- **Records for the task**:
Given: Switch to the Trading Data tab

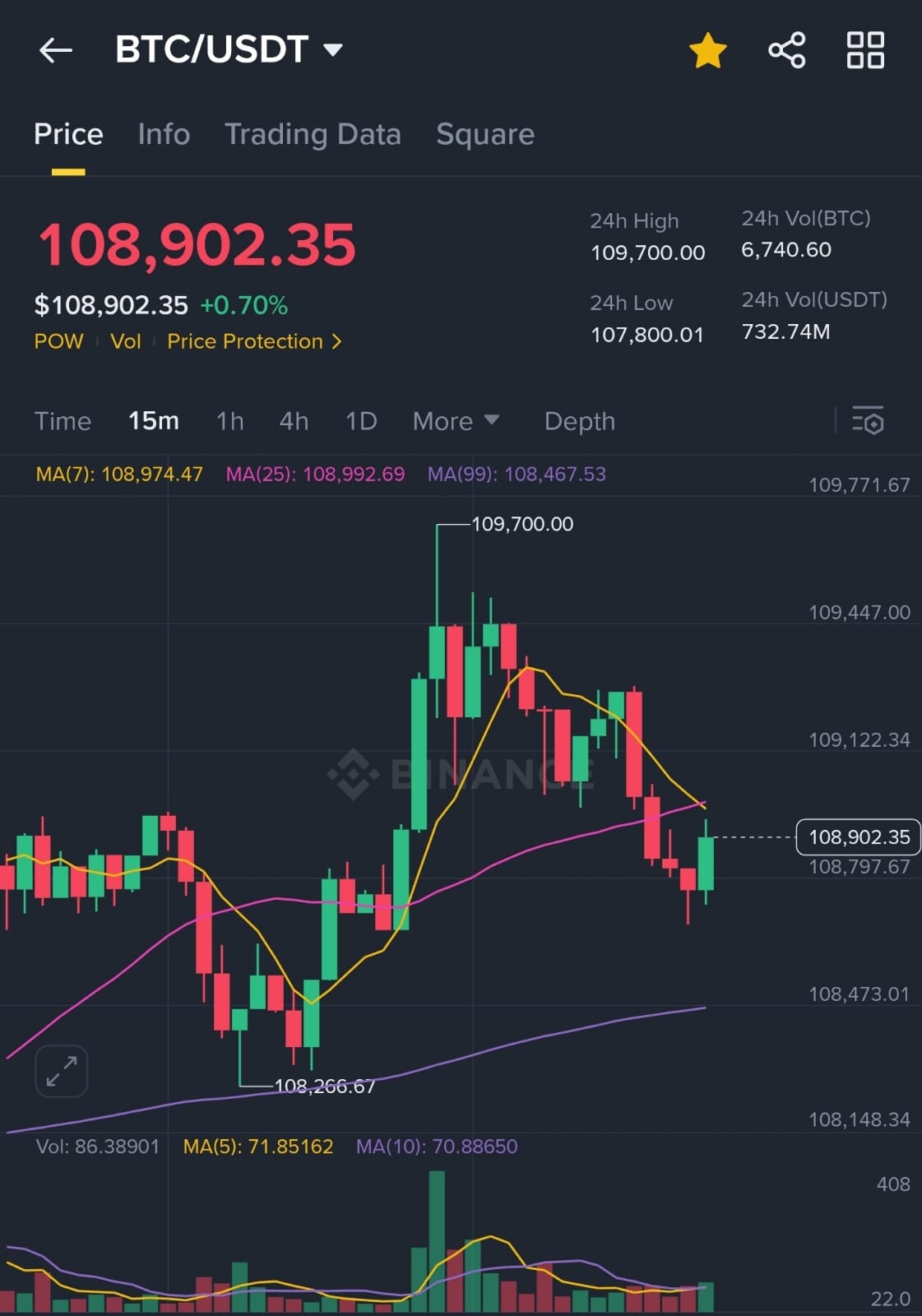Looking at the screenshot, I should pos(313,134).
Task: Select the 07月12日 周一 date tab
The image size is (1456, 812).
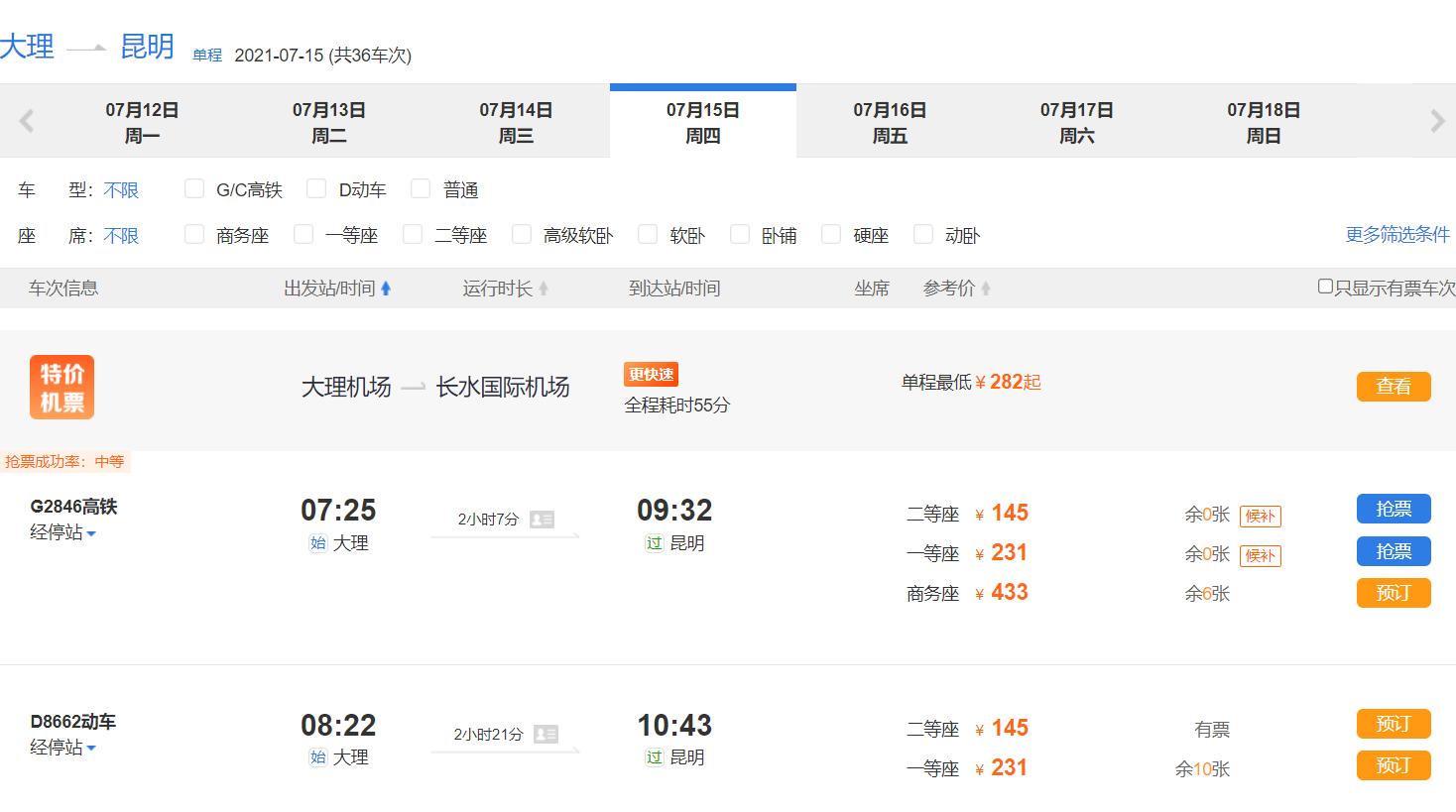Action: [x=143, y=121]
==
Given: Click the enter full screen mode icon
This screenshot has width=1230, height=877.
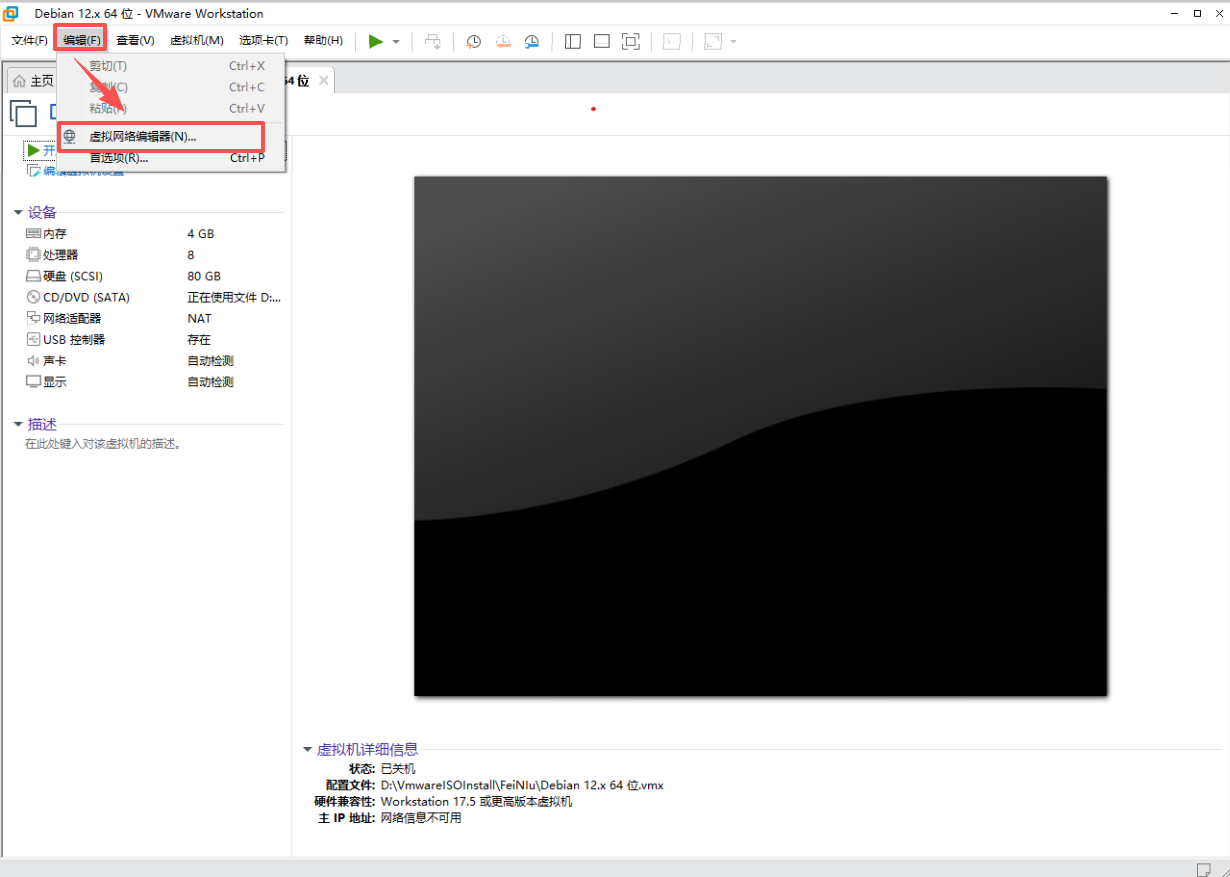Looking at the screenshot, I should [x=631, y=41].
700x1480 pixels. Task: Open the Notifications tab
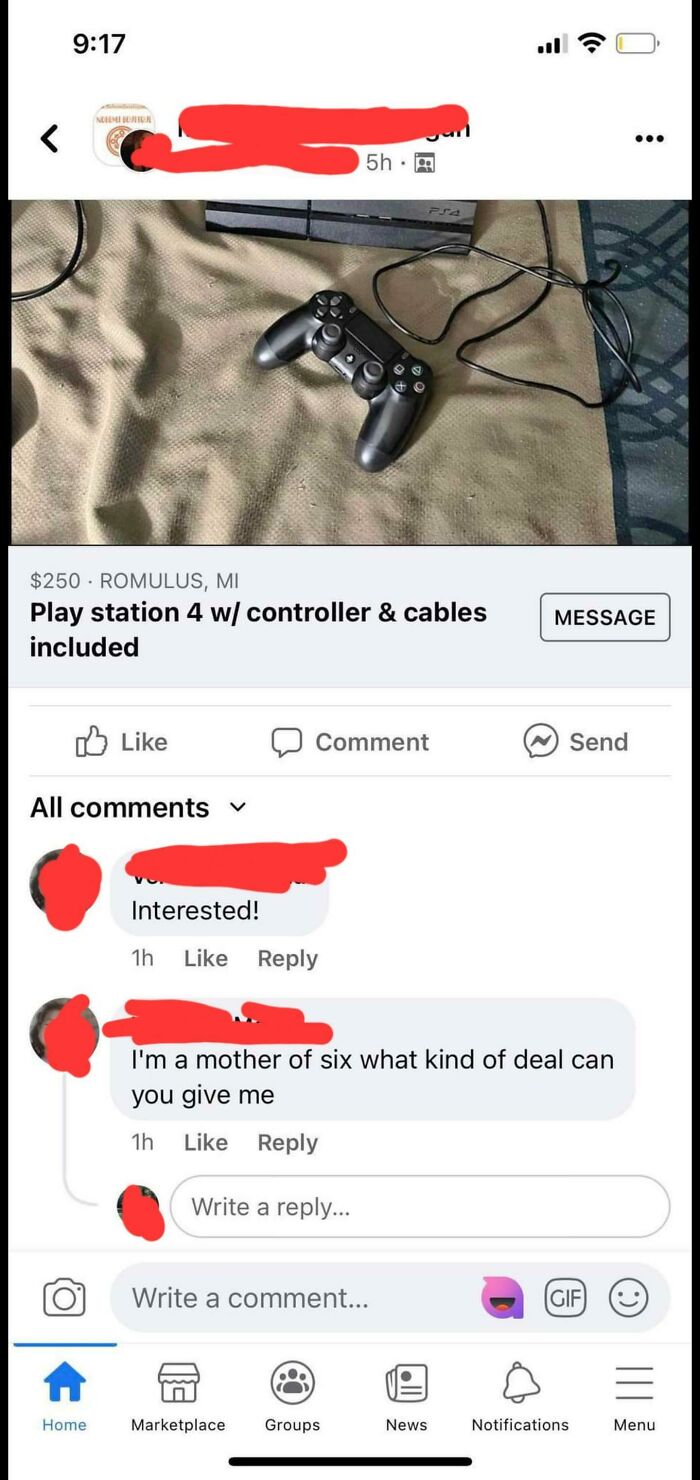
---
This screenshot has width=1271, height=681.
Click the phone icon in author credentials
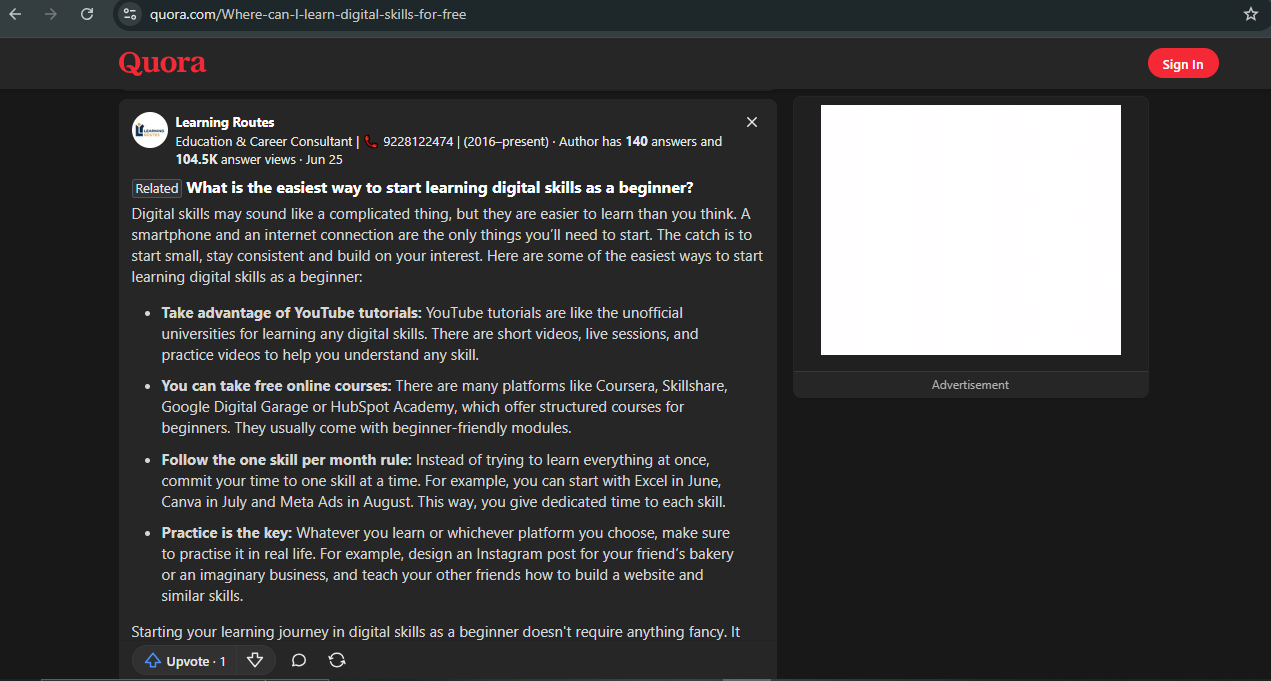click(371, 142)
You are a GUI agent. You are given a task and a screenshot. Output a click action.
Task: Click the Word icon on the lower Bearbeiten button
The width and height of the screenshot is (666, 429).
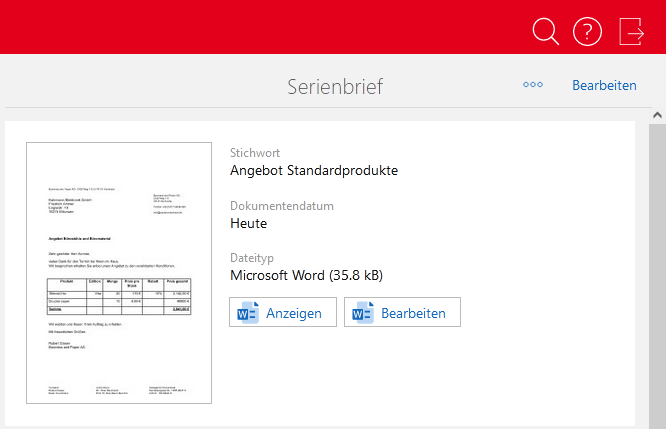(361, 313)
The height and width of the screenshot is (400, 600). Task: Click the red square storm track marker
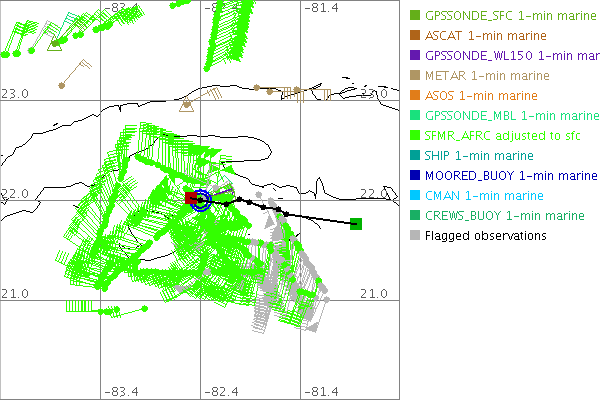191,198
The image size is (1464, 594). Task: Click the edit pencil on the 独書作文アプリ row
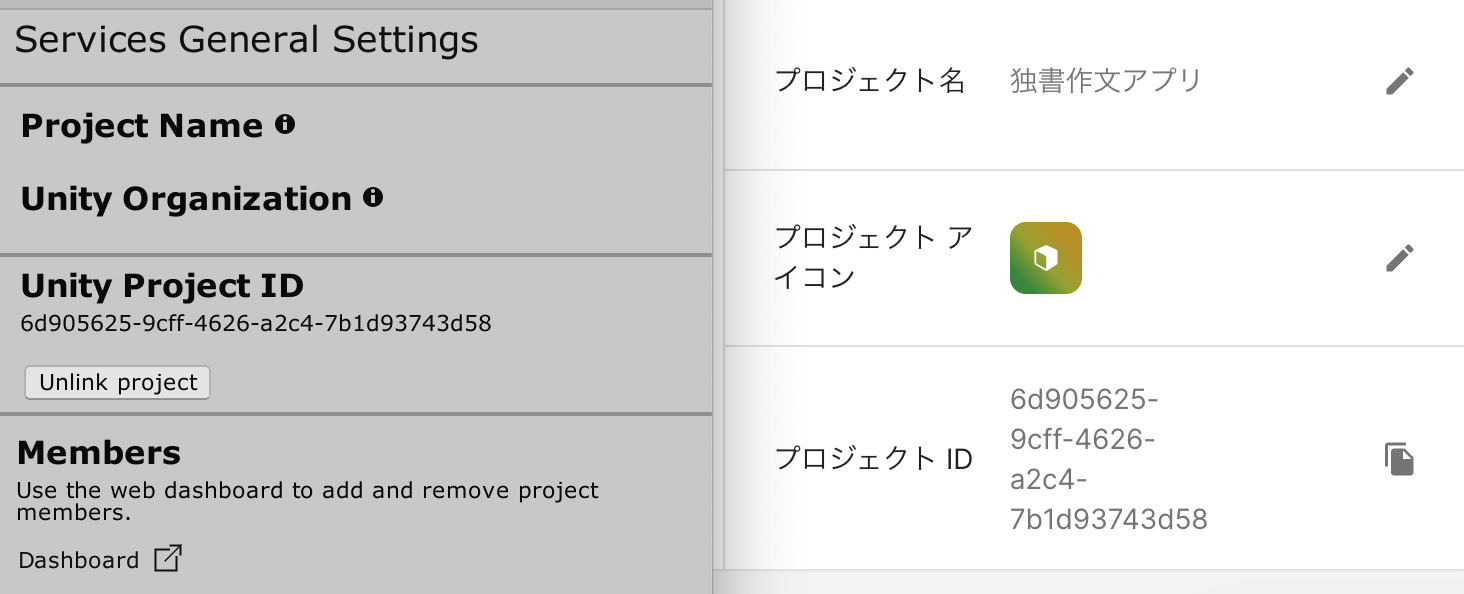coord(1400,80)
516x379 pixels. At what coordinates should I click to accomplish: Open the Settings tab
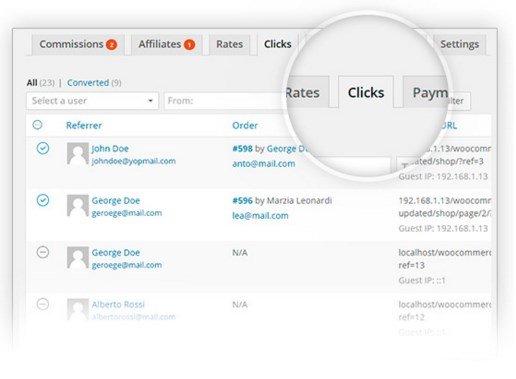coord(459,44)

- **Prompt**:
Update the lines starting at the one containing "The image size is (1464, 594)." and ending at the one containing "coord(459,44)" by replacing "Settings" with "Preferences", keeping everything else unchanged. Leave the pictures out of your answer.

- **Result**:
The image size is (1464, 594). Task: Click the edit pencil on the 独書作文アプリ row
coord(1400,80)
516x379 pixels. At what coordinates should I click to accomplish: Open the Preferences tab
coord(459,44)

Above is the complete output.